• _Worum es geht_
Schreibe aus dem Interviewausschnitt den Abschnitt von „Jakob: Das ist“ bis „einer gelungenen Show!“ wortgetreu ab.

• _Interviewausschnitt_
Deine schlechteste Live-Erfahrung?
Jakob: Das ist tatsächlich gleichzeitig eine meiner liebsten Live-Geschichten: Wir haben mit FLUT 2015 zu viert – ohne Sebi, dafür mit Manuel an Synths und Gitarre zugleich – auf einem Fest in Linz gespielt. Wir waren die erste Band, keiner hat uns auf die Bühne geschickt, wir wussten zwar dass wir seit einer halben Stunde spielen hätten sollen,aber weil unserer Meinung nach noch nicht genug Leute da waren,haben wir dann viel zu spät angefangen. Nach 7 Minuten auf der Bühne kam dann natürlich die Durchsage von den Technikern: ein Song noch, dann müssen wir aufhören – worauf wir eine auf 15 Minuten ausgedehnte Progrock-Version eines unserer ältesten Songs gespielt haben und gegangen sind.
Klingt nach einer gelungenen Show!
Da ich mich in letzter Zeit viel mit Nostalgie und dem Retro-Phänomen beschäftigt habe finde ich eure Neigung zu den 80er Jahren besonders interessant. Wo siehst du – wo du gerade von Progrock sprichst – das progressive Moment in eurer Musik? Also geht es euch mehr darum neue Sounds zu schöpfen und euch dabei von diversen Vorbildern inspirieren zu lassen oder geht es euch viel eher darum verborgene und vergessene Sound-Ästhetiken zurück zu holen?
Hier geht’s zum BACKBEAT Artikel: Nostalgie und die österreichische Popmusik
Jakob: Für uns ist das auch ein Spiel mit Objekten und dem Kontext, in dem sie stehen. Wir waren neugierig, was passiert wenn man einen 80er-Song ins Jahr 2016 stellt, wie ein Found Object, also zum Beispiel Duchamps Fountain, das Pissoir im Museum – von da haben wir uns weiterbewegt. Was immer geblieben ist war aber unsere Neugier darauf, was passiert wenn man musikalische Elemente irgendwo verwendet, wo sie eigentlich nicht „hingehören“
Verstehe… Ja, Re-Kontextualisierungen sind schon eine sehr spannende Sache – bin auch sehr gespannt wo deine bzw. eure musikalische Reise als nächstes hingeht!

• _Extrahierte Daten_
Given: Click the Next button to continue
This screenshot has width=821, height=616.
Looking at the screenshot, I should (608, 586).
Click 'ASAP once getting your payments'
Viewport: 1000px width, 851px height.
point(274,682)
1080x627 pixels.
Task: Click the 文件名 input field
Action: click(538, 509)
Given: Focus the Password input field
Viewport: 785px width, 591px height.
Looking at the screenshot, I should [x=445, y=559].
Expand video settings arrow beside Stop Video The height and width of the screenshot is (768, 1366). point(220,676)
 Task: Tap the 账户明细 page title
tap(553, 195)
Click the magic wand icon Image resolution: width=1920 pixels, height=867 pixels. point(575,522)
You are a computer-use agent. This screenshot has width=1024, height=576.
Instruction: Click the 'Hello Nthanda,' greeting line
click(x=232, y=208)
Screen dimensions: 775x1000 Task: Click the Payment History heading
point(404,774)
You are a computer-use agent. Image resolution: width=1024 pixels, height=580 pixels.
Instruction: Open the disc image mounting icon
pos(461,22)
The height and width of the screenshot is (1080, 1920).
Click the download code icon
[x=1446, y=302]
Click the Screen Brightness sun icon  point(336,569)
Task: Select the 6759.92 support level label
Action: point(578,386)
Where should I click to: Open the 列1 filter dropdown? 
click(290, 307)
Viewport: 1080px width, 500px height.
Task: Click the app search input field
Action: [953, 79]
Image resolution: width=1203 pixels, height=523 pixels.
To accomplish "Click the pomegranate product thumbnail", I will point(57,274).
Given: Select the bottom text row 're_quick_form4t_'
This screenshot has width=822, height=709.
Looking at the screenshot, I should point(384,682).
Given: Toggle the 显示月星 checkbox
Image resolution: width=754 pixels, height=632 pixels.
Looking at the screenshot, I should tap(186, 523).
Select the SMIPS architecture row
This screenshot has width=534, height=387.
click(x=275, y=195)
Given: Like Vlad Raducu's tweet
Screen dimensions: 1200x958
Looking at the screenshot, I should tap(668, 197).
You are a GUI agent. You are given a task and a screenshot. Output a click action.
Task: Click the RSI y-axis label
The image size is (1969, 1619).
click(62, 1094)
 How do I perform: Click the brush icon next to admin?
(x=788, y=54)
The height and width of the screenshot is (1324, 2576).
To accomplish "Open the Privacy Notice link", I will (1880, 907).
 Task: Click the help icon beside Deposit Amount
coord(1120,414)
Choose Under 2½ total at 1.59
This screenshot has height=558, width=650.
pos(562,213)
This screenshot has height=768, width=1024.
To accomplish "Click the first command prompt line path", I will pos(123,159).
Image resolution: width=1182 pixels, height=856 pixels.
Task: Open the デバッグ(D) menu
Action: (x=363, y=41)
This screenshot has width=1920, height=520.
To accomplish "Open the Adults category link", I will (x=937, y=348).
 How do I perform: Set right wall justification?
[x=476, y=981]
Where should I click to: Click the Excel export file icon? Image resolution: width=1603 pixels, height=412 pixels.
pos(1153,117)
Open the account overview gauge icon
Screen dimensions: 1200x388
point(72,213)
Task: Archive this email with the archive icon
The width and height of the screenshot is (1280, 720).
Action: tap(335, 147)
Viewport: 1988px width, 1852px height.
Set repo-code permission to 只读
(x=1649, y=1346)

• _Erwartete Ausgabe_
Jakob: Das ist tatsächlich gleichzeitig eine meiner liebsten Live-Geschichten: Wir haben mit FLUT 2015 zu viert – ohne Sebi, dafür mit Manuel an Synths und Gitarre zugleich – auf einem Fest in Linz gespielt. Wir waren die erste Band, keiner hat uns auf die Bühne geschickt, wir wussten zwar dass wir seit einer halben Stunde spielen hätten sollen,aber weil unserer Meinung nach noch nicht genug Leute da waren,haben wir dann viel zu spät angefangen. Nach 7 Minuten auf der Bühne kam dann natürlich die Durchsage von den Technikern: ein Song noch, dann müssen wir aufhören – worauf wir eine auf 15 Minuten ausgedehnte Progrock-Version eines unserer ältesten Songs gespielt haben und gegangen sind.
Klingt nach einer gelungenen Show!